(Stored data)
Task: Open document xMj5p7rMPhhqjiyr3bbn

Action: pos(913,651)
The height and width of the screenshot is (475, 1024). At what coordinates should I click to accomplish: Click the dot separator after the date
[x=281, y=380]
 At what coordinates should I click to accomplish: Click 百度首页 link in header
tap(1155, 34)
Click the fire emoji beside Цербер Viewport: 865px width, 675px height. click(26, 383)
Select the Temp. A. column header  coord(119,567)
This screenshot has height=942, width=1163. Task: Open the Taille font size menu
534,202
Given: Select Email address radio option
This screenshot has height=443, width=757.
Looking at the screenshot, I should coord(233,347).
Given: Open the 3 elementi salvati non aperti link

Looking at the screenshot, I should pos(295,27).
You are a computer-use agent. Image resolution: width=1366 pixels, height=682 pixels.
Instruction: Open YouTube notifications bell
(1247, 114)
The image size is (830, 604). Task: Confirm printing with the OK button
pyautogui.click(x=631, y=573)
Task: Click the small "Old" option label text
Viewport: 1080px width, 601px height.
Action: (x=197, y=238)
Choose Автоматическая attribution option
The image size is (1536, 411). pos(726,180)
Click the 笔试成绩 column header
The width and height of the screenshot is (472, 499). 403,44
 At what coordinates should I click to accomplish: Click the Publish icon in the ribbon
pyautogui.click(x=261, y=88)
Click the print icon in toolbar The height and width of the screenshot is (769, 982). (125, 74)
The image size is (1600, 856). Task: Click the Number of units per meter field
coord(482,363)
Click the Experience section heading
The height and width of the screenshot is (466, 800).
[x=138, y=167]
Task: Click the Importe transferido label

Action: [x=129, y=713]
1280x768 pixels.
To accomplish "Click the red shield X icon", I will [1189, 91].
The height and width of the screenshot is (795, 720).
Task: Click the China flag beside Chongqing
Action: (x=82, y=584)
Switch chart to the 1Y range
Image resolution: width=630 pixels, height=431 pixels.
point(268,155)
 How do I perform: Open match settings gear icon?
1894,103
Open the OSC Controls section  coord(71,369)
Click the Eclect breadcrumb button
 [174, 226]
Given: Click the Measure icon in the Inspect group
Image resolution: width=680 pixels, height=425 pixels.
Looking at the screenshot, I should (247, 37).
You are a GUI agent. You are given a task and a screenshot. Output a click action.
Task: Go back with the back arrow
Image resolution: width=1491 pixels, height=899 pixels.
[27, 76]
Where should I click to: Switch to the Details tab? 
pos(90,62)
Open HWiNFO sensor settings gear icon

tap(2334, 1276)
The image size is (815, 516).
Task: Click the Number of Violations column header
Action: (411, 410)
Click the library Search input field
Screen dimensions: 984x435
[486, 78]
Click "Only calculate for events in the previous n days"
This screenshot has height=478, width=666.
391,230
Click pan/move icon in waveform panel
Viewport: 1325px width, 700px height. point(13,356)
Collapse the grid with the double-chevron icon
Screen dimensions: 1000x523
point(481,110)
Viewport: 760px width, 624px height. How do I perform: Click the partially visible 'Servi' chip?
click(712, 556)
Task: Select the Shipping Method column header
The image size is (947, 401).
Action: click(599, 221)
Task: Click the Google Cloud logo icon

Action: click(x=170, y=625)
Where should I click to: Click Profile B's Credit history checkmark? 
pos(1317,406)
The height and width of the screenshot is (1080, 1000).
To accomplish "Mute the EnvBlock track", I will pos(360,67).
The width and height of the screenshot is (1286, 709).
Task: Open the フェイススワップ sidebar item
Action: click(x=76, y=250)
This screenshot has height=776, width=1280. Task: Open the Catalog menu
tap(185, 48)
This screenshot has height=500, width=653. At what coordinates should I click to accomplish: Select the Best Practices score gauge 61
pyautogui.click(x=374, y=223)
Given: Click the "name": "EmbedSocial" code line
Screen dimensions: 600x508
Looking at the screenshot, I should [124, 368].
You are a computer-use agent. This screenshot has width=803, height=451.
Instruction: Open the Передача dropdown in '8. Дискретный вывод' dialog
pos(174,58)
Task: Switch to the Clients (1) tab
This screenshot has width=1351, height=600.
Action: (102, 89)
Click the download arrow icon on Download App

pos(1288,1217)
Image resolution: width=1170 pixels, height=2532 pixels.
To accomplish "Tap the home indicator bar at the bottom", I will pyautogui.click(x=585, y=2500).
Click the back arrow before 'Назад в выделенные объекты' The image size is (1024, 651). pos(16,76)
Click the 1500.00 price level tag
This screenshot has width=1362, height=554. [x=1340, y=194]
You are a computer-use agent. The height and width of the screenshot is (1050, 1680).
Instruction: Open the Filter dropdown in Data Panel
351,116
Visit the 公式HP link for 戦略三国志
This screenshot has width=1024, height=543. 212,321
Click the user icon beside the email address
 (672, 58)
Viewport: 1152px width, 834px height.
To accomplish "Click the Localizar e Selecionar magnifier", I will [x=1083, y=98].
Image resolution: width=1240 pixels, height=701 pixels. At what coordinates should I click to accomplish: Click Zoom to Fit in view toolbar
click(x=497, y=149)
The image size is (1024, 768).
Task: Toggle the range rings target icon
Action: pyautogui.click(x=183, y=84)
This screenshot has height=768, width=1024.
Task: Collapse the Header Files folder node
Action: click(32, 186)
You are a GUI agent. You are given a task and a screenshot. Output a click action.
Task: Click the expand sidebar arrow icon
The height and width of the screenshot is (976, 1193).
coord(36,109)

**TASK ITEM:** The data above is to be given again, with every line exact.

**RESULT BELOW:**
Task: Open document xMj5p7rMPhhqjiyr3bbn

Action: pos(913,651)
The height and width of the screenshot is (475, 1024). At what coordinates should I click to accomplish: Click the dot separator after the date
[x=281, y=380]
 At what coordinates should I click to accomplish: Click 百度首页 link in header
tap(1155, 34)
Click the fire emoji beside Цербер Viewport: 865px width, 675px height. click(26, 383)
Select the Temp. A. column header  coord(119,567)
This screenshot has height=942, width=1163. Task: Open the Taille font size menu
534,202
Given: Select Email address radio option
This screenshot has height=443, width=757.
Looking at the screenshot, I should coord(233,347).
Given: Open the 3 elementi salvati non aperti link

Looking at the screenshot, I should pos(295,27).
You are a computer-use agent. Image resolution: width=1366 pixels, height=682 pixels.
Instruction: Open YouTube notifications bell
(1247, 114)
The image size is (830, 604). Task: Confirm printing with the OK button
pyautogui.click(x=631, y=573)
Task: Click the small "Old" option label text
Viewport: 1080px width, 601px height.
Action: (x=197, y=238)
Choose Автоматическая attribution option
The image size is (1536, 411). pos(726,180)
Click the 笔试成绩 column header
The width and height of the screenshot is (472, 499). 403,44
 At what coordinates should I click to accomplish: Click the Publish icon in the ribbon
pyautogui.click(x=261, y=88)
Click the print icon in toolbar The height and width of the screenshot is (769, 982). (125, 74)
The image size is (1600, 856). Task: Click the Number of units per meter field
coord(482,363)
Click the Experience section heading
The height and width of the screenshot is (466, 800).
[x=138, y=167]
Task: Click the Importe transferido label

Action: [x=129, y=713]
1280x768 pixels.
To accomplish "Click the red shield X icon", I will [1189, 91].
The height and width of the screenshot is (795, 720).
Task: Click the China flag beside Chongqing
Action: (x=82, y=584)
Switch chart to the 1Y range
Image resolution: width=630 pixels, height=431 pixels.
point(268,155)
 How do I perform: Open match settings gear icon?
1894,103
Open the OSC Controls section  coord(71,369)
Click the Eclect breadcrumb button
 [174, 226]
Given: Click the Measure icon in the Inspect group
Image resolution: width=680 pixels, height=425 pixels.
Looking at the screenshot, I should (247, 37).
You are a GUI agent. You are given a task and a screenshot. Output a click action.
Task: Go back with the back arrow
Image resolution: width=1491 pixels, height=899 pixels.
[27, 76]
Where should I click to: Switch to the Details tab? 
pos(90,62)
Open HWiNFO sensor settings gear icon

tap(2334, 1276)
The image size is (815, 516).
Task: Click the Number of Violations column header
Action: (411, 410)
Click the library Search input field
Screen dimensions: 984x435
[486, 78]
Click "Only calculate for events in the previous n days"
This screenshot has height=478, width=666.
391,230
Click pan/move icon in waveform panel
Viewport: 1325px width, 700px height. point(13,356)
Collapse the grid with the double-chevron icon
Screen dimensions: 1000x523
point(481,110)
Viewport: 760px width, 624px height. How do I perform: Click the partially visible 'Servi' chip?
click(712, 556)
Task: Select the Shipping Method column header
The image size is (947, 401).
Action: click(599, 221)
Task: Click the Google Cloud logo icon

Action: click(x=170, y=625)
Where should I click to: Click Profile B's Credit history checkmark? 
pos(1317,406)
The height and width of the screenshot is (1080, 1000).
To accomplish "Mute the EnvBlock track", I will pos(360,67).
The width and height of the screenshot is (1286, 709).
Task: Open the フェイススワップ sidebar item
Action: click(x=76, y=250)
This screenshot has height=776, width=1280. Task: Open the Catalog menu
tap(185, 48)
This screenshot has height=500, width=653. At what coordinates should I click to accomplish: Select the Best Practices score gauge 61
pyautogui.click(x=374, y=223)
Given: Click the "name": "EmbedSocial" code line
Screen dimensions: 600x508
Looking at the screenshot, I should [124, 368].
You are a computer-use agent. This screenshot has width=803, height=451.
Instruction: Open the Передача dropdown in '8. Дискретный вывод' dialog
pos(174,58)
Task: Switch to the Clients (1) tab
This screenshot has width=1351, height=600.
Action: (102, 89)
Click the download arrow icon on Download App

pos(1288,1217)
Image resolution: width=1170 pixels, height=2532 pixels.
To accomplish "Tap the home indicator bar at the bottom", I will pyautogui.click(x=585, y=2500).
Click the back arrow before 'Назад в выделенные объекты' The image size is (1024, 651). pos(16,76)
Click the 1500.00 price level tag
This screenshot has width=1362, height=554. [x=1340, y=194]
You are a computer-use agent. The height and width of the screenshot is (1050, 1680).
Instruction: Open the Filter dropdown in Data Panel
351,116
Visit the 公式HP link for 戦略三国志
This screenshot has width=1024, height=543. 212,321
Click the user icon beside the email address
 (672, 58)
Viewport: 1152px width, 834px height.
To accomplish "Click the Localizar e Selecionar magnifier", I will [x=1083, y=98].
Image resolution: width=1240 pixels, height=701 pixels. At what coordinates should I click to accomplish: Click Zoom to Fit in view toolbar
click(x=497, y=149)
The image size is (1024, 768).
Task: Toggle the range rings target icon
Action: pyautogui.click(x=183, y=84)
This screenshot has height=768, width=1024.
Task: Collapse the Header Files folder node
Action: click(32, 186)
You are a GUI agent. You are given a task and a screenshot. Output a click action.
Task: Click the expand sidebar arrow icon
The height and width of the screenshot is (976, 1193).
coord(36,109)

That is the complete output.